Immerhin: Ein Auswärtspunkt fürs Kleeblatt

Die Spielvereinigung beim Hamburger SV. Das Hinspiel hatten die Hanseaten mit 0:1 gewonnen. Und sie waren dieses Mal von Beginn an erdrückend dominierend – trotzdem fiel das erste Tor in der 14. Minute für die Spielvereinigung. Nikola Djurdjic war der Torschütze – ähnlich wie beim Spiel gegen Schalke 04 ist er einer der wenigen Kleeblätter, der eine Gelegenheit auch verwertet. Aber die Freude hielt nicht lange an, denn nur sieben Minuten später kam es durch Maximilian Beister zum Ausgleich. Damit wurden die Karten wieder neu gemischt.

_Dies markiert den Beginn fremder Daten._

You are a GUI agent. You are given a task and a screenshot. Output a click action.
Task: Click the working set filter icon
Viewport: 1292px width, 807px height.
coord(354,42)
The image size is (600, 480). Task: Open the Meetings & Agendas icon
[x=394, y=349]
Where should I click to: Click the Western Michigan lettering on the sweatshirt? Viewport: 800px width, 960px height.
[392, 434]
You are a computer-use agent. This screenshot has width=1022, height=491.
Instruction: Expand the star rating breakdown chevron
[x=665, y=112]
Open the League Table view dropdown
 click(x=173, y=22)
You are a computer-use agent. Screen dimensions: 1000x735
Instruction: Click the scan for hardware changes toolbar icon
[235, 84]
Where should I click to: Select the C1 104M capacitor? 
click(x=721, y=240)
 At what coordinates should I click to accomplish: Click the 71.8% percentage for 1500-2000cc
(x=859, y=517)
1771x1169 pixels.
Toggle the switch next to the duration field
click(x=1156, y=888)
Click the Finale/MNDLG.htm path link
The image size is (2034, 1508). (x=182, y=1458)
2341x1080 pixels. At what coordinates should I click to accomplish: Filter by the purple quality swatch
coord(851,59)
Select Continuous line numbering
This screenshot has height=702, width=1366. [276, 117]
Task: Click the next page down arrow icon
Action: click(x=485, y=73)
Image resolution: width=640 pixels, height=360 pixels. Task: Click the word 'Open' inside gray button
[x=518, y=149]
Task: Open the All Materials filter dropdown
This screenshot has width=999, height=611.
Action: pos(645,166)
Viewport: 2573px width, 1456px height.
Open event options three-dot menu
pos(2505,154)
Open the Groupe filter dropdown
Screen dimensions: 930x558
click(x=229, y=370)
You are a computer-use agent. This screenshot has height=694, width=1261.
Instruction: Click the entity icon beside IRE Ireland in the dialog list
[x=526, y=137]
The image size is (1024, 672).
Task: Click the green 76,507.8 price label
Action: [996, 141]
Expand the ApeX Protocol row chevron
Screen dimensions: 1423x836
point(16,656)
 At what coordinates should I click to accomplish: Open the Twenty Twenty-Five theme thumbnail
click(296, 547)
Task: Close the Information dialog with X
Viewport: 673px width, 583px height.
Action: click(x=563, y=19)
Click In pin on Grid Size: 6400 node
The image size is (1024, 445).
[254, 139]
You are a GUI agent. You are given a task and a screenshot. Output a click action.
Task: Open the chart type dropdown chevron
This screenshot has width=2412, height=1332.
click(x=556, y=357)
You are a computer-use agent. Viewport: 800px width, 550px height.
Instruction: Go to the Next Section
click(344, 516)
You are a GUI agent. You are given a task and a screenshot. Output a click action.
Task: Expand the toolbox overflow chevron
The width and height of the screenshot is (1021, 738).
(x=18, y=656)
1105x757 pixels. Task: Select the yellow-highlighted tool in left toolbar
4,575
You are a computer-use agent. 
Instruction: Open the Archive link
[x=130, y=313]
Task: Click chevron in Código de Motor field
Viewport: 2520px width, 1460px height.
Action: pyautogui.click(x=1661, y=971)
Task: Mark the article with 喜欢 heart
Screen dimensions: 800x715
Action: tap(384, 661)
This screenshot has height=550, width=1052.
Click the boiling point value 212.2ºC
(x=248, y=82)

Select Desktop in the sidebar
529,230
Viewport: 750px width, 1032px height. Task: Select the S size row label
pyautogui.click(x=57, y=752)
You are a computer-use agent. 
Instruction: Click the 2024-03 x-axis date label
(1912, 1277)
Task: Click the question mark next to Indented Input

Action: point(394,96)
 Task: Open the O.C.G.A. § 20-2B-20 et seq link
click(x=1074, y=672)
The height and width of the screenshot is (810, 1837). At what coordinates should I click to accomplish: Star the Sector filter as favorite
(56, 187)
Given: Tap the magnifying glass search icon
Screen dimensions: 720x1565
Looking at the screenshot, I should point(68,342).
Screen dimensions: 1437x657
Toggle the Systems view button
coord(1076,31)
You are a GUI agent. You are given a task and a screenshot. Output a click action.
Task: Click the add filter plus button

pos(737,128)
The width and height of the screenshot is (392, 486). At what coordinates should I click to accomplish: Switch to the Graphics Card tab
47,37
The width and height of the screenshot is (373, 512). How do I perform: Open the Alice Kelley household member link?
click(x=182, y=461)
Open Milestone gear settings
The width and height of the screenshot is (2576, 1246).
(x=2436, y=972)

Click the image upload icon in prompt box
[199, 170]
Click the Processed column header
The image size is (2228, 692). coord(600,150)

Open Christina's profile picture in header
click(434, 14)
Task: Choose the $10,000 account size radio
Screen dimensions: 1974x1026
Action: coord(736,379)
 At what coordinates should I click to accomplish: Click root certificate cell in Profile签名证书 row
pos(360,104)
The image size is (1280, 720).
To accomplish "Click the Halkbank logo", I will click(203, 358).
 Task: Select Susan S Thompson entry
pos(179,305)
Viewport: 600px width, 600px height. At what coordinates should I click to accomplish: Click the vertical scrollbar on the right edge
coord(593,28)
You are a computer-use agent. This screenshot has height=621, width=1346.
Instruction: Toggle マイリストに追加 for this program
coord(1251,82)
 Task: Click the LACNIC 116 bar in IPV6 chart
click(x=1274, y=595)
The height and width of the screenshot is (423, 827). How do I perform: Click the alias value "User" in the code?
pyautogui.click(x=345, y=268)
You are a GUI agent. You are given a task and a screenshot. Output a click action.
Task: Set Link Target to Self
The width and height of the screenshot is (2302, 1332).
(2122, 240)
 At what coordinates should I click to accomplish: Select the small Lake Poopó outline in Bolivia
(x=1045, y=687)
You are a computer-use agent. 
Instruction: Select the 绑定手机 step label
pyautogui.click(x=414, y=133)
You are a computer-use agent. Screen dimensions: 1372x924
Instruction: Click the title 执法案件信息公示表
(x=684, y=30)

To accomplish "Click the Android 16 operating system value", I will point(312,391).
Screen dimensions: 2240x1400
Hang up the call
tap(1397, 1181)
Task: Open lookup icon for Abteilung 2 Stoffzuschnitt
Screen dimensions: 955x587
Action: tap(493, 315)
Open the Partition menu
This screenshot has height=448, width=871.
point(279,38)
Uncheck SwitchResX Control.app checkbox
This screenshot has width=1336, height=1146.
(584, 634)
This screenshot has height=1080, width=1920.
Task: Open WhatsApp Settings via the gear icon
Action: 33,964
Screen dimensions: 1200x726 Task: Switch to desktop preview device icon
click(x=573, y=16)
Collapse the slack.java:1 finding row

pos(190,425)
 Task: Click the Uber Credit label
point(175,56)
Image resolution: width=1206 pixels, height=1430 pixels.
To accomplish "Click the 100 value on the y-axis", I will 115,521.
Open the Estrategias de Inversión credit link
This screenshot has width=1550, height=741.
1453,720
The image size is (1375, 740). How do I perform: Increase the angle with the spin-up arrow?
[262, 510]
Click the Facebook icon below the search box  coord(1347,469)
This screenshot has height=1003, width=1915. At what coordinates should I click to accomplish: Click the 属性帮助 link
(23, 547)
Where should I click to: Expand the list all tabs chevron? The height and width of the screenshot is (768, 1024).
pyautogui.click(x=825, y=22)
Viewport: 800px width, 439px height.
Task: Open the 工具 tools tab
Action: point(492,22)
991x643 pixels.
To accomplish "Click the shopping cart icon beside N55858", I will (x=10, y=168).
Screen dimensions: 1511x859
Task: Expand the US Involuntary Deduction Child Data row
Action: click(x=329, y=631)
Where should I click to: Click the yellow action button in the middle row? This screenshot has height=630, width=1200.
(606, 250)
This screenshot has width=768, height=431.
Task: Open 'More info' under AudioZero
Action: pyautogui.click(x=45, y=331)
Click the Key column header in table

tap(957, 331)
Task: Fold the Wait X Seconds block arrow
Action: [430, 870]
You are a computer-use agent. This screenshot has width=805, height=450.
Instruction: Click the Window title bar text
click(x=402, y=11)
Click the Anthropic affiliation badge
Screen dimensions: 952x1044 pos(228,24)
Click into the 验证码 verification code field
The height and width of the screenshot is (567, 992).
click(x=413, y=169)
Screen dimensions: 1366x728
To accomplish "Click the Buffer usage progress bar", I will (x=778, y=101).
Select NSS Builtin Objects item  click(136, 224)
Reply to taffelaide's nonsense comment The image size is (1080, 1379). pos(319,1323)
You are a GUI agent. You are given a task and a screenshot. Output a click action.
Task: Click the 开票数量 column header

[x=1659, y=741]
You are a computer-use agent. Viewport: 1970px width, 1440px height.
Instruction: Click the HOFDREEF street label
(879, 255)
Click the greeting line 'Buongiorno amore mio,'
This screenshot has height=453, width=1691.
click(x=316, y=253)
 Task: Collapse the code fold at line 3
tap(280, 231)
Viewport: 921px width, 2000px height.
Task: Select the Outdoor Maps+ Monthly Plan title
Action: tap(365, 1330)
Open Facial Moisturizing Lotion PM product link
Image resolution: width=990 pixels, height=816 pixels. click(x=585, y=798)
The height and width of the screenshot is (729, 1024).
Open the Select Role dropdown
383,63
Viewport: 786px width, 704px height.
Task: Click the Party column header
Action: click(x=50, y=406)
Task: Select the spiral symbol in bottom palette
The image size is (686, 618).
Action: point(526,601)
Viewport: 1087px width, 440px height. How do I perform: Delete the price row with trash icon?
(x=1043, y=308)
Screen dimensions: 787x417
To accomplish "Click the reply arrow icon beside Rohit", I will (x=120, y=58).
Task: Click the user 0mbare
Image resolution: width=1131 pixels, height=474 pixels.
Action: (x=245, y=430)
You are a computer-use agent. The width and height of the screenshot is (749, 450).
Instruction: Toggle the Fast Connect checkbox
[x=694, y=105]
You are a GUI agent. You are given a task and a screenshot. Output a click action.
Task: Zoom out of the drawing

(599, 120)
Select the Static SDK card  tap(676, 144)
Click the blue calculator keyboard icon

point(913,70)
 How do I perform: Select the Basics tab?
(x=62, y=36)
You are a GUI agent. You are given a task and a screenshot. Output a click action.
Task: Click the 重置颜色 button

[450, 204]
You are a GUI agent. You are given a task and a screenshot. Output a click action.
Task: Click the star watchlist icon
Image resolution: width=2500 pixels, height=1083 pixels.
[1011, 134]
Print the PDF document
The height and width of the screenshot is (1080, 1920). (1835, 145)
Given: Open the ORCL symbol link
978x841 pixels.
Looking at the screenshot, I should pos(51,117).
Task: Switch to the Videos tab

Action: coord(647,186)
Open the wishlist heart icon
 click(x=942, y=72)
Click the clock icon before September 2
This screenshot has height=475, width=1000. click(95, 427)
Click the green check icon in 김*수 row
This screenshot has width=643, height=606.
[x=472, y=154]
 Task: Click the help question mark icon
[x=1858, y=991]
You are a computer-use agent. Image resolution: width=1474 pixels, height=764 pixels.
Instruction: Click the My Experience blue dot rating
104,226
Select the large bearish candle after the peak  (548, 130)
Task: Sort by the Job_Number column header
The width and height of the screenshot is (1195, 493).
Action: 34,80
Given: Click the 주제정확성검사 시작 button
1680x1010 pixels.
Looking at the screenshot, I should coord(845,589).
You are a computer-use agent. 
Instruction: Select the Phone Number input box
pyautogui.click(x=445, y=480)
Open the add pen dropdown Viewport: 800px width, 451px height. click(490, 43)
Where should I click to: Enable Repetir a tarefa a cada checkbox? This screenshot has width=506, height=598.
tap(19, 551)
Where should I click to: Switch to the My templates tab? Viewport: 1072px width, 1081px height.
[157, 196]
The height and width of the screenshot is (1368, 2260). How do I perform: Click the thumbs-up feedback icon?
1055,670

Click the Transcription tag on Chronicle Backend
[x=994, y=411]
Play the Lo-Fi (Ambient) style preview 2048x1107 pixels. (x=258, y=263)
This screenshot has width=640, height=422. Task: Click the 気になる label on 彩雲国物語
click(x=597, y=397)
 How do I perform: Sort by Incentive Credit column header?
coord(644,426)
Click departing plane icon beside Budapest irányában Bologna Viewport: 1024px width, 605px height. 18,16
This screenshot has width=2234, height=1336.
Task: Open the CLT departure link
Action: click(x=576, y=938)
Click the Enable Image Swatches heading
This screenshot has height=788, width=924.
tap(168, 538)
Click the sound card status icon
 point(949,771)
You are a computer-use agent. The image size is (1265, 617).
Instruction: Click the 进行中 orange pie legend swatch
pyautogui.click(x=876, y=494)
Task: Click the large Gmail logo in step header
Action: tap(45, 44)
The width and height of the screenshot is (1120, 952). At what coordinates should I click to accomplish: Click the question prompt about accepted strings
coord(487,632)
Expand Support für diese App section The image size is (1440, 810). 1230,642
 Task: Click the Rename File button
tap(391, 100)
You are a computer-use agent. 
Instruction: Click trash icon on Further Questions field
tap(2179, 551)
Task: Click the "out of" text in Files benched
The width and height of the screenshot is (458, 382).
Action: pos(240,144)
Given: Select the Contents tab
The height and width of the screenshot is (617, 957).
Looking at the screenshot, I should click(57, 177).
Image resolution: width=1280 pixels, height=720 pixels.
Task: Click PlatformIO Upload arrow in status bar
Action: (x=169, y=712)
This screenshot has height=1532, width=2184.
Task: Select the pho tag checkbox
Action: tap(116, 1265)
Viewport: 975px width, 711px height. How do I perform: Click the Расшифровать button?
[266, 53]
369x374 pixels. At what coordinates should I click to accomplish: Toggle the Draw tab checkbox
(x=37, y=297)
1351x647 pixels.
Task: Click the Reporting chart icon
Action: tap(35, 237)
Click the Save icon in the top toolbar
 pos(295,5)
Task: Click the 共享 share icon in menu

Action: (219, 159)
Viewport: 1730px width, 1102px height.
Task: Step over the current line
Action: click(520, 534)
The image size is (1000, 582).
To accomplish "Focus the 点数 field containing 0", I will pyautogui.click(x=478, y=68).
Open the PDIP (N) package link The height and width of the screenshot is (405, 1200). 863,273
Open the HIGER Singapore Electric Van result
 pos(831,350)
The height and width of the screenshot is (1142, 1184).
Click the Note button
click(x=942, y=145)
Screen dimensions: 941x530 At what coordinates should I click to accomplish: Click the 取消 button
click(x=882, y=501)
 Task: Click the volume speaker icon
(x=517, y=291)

Die Fürther Abwehr stand heute nicht richtig, das war der offensichtlichste Schwachpunkt. Gut, dass van der Vaart Schwächen zeigte und Superchancen nicht verwandeln konnte. Seine Teamkollegen machten es auch nicht besser. Eine halbe Stunde vor Schluss mobilisierten überraschend die Kleeblätter alle Kräfte und hatten gleich drei Möglichkeiten zur erneuten Führung: Djurdjic wurde in letzter Sekunde noch von Rajkovic gestört (66.), Geis prüfte Adler aus der Distanz (68.) und Fürstner zielte nur haarscharf am Tor vorbei (69.). Nun schien das Spiel zugunsten der SpVgg zu kippen. In der 78. Minute wurde der ausgepumpte Djurdjic ausgewechselt. Für den Torschützen kam Gerald Asamoah, der von den Hamburger Fans mit Pfiffen empfangen wurde. Asa hatte in Hamburg sein letztes Tor geschossen – man glaubte an ein gutes Omen. Aber es wurde bis zum Schluss nichts. Ich habe vielmehr gezittert, dass Wolfgang Hesl nicht doch noch hinter sich greifen musste.
Fazit: Ohne alles mies zu machen – aber Greuther-Weiber sind realistisch: Der FC Augsburg hat heute gewonnen und ist mit weiteren drei Punkten abgezogen. Der Abstand des Kleeblatts zum Relegationsplatz beträgt aktuell sieben Punkte, da muss man gegen die nächsten Gegner – den TSG 1899 Hoffenheim und Werder Bremen – alle Kräfte mobilisieren, um das noch wettzumachen.  Und ausnahmsweise hoffen wir am Freitag auf die Unterstützung des Clubs, der gegen den FC Augsburg antreten wird!